High country residents report surprising “crazy red” colors in underbrush as aspen begin to turn

John Meyer
The Denver Post
People enjoy the peace of the John Denver Sanctuary in Aspen on Monday, Sept. 21, 2020.
Kelsey Brunner/The Aspen Times

The annual autumnal extravaganza of outrageous forest colors has commenced in the high country, but this being 2020, there has to be something unusual about it, right?

There is, as lifelong Aspen resident Mike Marolt discovered when he went on bike rides there this past weekend. While the aspen haven’t really started changing there yet, he got a show he wasn’t expecting.

“Here’s the thing that’s really weird: I don’t know what’s causing it, but I’ve never seen the underbrush like this,” said Marolt, a fourth-generation Aspenite. “It’s blood red. It’s just incredible.

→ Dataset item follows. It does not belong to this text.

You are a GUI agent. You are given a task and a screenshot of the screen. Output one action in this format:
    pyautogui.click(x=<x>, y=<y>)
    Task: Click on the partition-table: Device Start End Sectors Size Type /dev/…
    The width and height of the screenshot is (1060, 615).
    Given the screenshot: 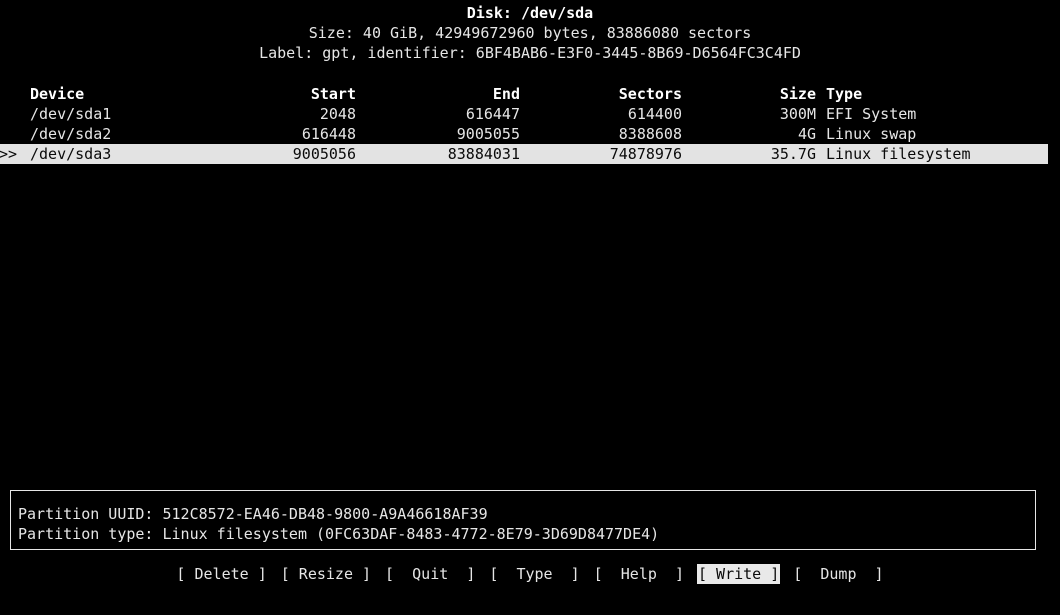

I’ve never seen underbrush — primarily the oak brush and stuff like that — turn this red. It was so brilliant yesterday on the trail between the airport and Snowmass — where there’s no aspen, it’s all underbrush — that I had to slow down and take a look. It was crazy cool.”



The fall color change typically begins in the northern part of the state, and some areas near the Front Range are already seeing dramatic color change, according to Reid Armstrong, public affairs specialist for the Arapaho and Roosevelt National Forests.